B0YC0TT, GUERRE FRATRICIDE ET RECUPERATI0N P0LITIQUE
Qui plus est, le scrutin devant être organisé ce jour n’a pas reçu l’assentiment de certaines organisations syndicales qui ont decidé tout simplement de boycotter les joutes. Parmi ces organisations, on note le Syndicat des professionnels de l’information et de la communication sociale (Synpics) et le Cadre unitaire syndical des enseignants du moyen et du secondaire (Cusems) non affiliées à une quelconque centrale syndicale ou selon qui fonctionnent elles-mêmes comme des centrales syndicales. Soupçonnerait-on par ailleurs une main politique derrière l’organisation de ces joutes?

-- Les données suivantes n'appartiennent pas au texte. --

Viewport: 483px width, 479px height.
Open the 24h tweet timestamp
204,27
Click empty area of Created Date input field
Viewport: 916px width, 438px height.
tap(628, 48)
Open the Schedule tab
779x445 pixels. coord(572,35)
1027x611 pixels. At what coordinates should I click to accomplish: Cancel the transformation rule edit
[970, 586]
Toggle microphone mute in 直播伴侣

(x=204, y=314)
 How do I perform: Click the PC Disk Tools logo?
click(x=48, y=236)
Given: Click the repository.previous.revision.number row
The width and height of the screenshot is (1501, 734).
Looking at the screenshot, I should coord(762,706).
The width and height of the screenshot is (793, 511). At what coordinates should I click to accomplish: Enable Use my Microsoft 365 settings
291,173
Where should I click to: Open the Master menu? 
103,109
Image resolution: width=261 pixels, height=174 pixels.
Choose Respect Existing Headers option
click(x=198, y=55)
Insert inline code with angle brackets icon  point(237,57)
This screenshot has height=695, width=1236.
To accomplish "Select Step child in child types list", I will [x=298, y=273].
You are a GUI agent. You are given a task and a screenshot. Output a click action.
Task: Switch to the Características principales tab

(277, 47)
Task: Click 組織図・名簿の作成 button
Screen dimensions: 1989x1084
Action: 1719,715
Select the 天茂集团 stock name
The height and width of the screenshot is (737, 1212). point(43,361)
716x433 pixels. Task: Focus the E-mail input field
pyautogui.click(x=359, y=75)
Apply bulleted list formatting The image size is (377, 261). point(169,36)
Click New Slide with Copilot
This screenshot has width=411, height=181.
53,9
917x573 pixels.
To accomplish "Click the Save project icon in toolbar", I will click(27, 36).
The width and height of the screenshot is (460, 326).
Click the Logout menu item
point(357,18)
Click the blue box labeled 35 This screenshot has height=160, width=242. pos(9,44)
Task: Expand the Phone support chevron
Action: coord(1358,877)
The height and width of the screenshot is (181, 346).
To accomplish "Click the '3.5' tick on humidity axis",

En tout cas, beaucoup de syndicalistes ne se cachent point pour vilipender la volonté sournoise de récupération du mouvement syndical et le “favoritisme notoire” soit-disant affiché par les pouvoirs publics à l’endroit de certaines centrales dont les militants auraient reçu des facilités d’inscription sur les listes à nul autre pareil. Que dire par ailleurs des scissions délibérément entretenues entre leaders syndicaux, à la veille de ces élections! La Cnts Fc, une centrale affiliée au puvoir liberal, a éclaté en deux avec la querelle de leadership qui oppose Cheikh Diop à Mme Bakhao Diongue dont les partisans vont devoir voter avec des bulletins estampillés à l’effigie du premier nommé. Toute chose qui annonce déjà un différend électoral qui peut être source de heurts.
Enfin, ces élections de représentativité vont se dérouler dans un contexte national de fragilisation d’un mouvement syndical qui peine à prendre en chage de manière dynamique les préoccupations des travailleurs. Et pour cause, dans un environnement social marqué par la détérioration continue des conditions de vie et de travail, de déliquescence des principales unités de production, de hausse généralisée des denrées de première nécessité, voire de rationnement de l’électricité, les leaders syndicaux sénégalais se révèlent tout à fait incapables de mobiliser leurs militants pour des batailles légitimes et d’envergure. Ce qui a poussé beaucoup d’observateurs du champ social à postuler la mort programmée du syndicalisme sénégalais pour un syndicalisme de prébendes et d’intêréts personnels “acquis” sur le dos des travailleurs.